Abstract

Previous studies of mice infected peripherally with 139A scrapie showed that scrapie agent initially replicates outside the CNS and that invasion of the CNS occurs several weeks later by neural spread of infection along visceral autonomic fibres to the mid-thoracic cord, and thence to brain. Direct intracerebral infection of brain bypasses the need for extraneural replication and gives shorter incubation periods than peripheral routes. However, it was also found that the duration of the scrapie replication phase in brain, before clinical disease develops, is actually shorter with peripheral routes than with the intracerebral route. We have now investigated this surprising observation using the intraspinal route to reproduce just the neural phase of scrapie pathogenesis seen after peripheral infection. In studies of three strains of scrapie (263K, 139A and ME7) in either hamsters or mice, we have fulfilled the prediction that incubation periods should be shorter after intraspinal infection than after intracerebral infection.
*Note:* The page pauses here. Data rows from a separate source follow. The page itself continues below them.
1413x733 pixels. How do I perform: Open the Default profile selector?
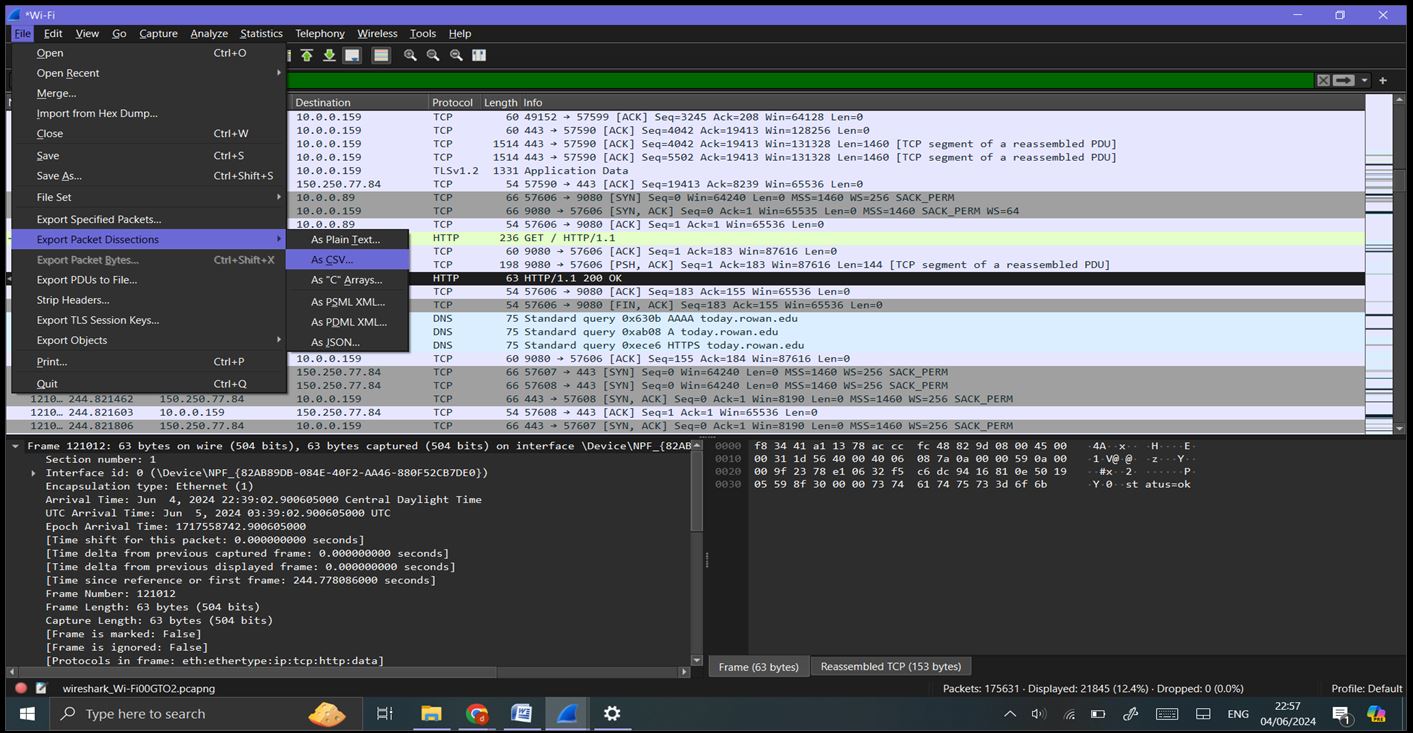(x=1366, y=688)
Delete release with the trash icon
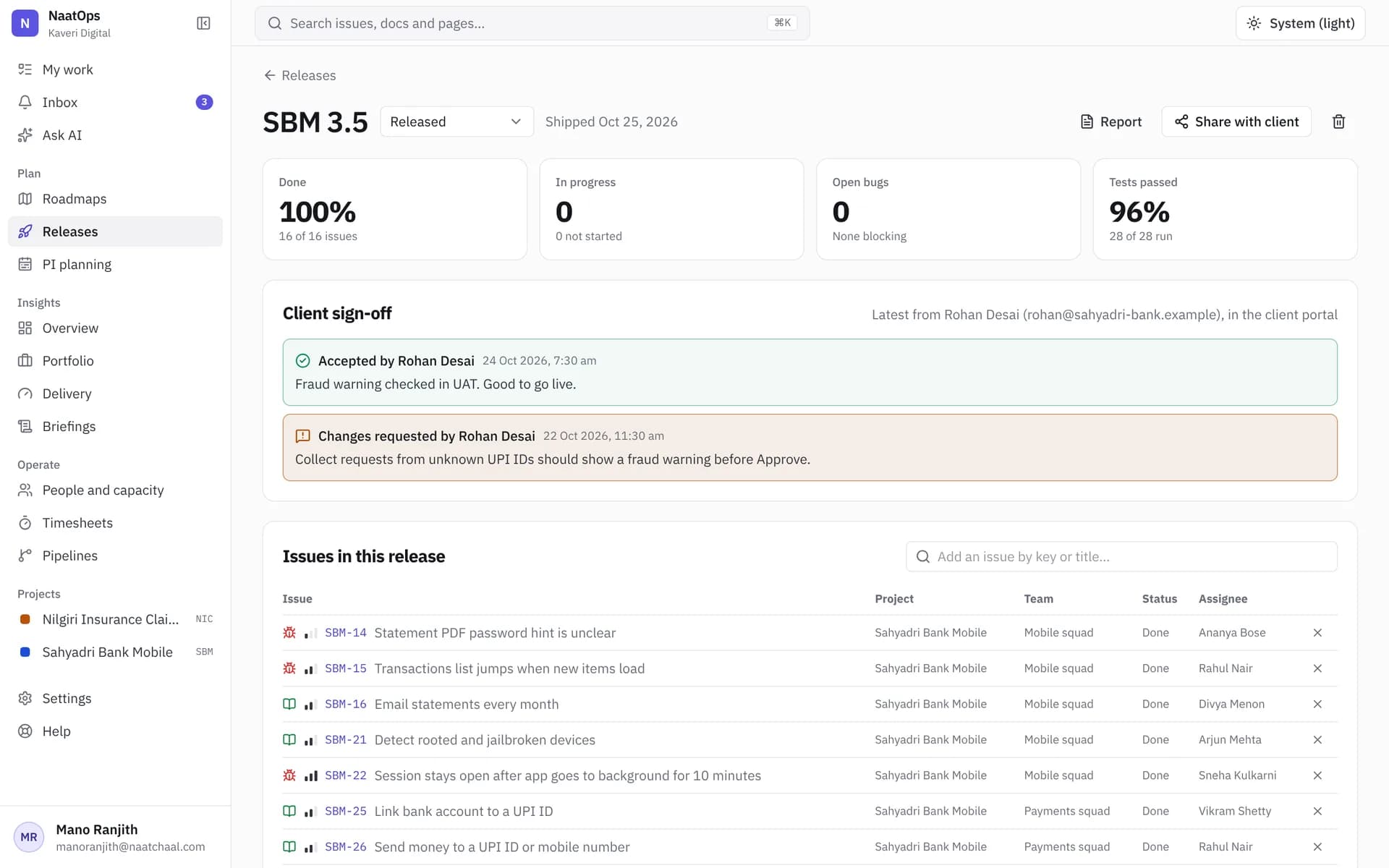Image resolution: width=1389 pixels, height=868 pixels. click(x=1338, y=122)
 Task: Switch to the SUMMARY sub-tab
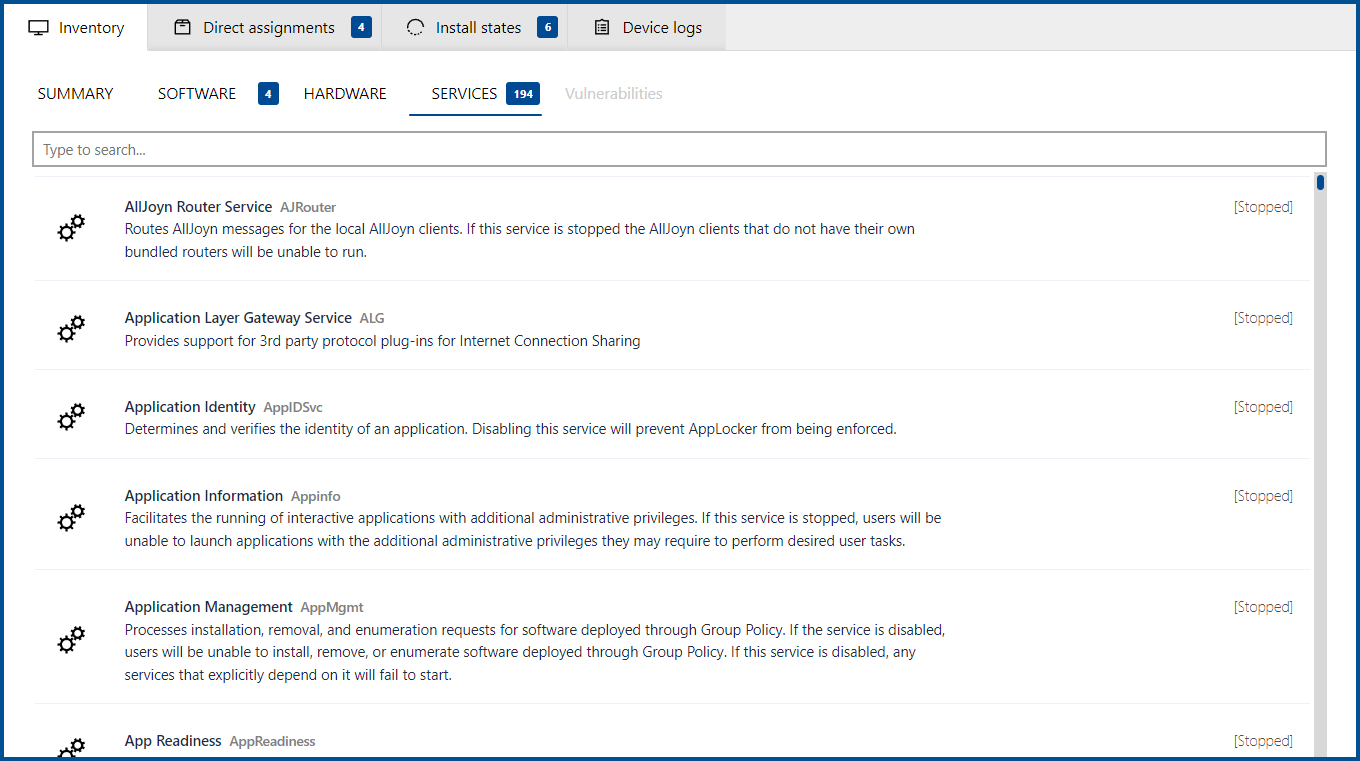coord(75,94)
Detailed studies of 139A scrapie showed that the shorter incubation period by the intraspinal route could be accounted for by the shorter duration of the scrapie replication phase in brain before clinical disease developed. As a consequence, the severity of the vacuolar lesions in brain at the clinical stage of all three scrapie models was less after intraspinal infection than after intracerebral infection but the severities of vacuolation after intraspinal and intraperitoneal infection were remarkably similar. We speculate that (a) the site of injection (or of invasion) of the central nervous system determines which neural pathways become accessible for the spread of scrapie infection, and that (b) the duration of the neural phase of scrapie pathogenesis is related to the complexity of the pathways between the site of invasion and the clinical target areas in which, it is suggested, scrapie must replicate for disease to develop.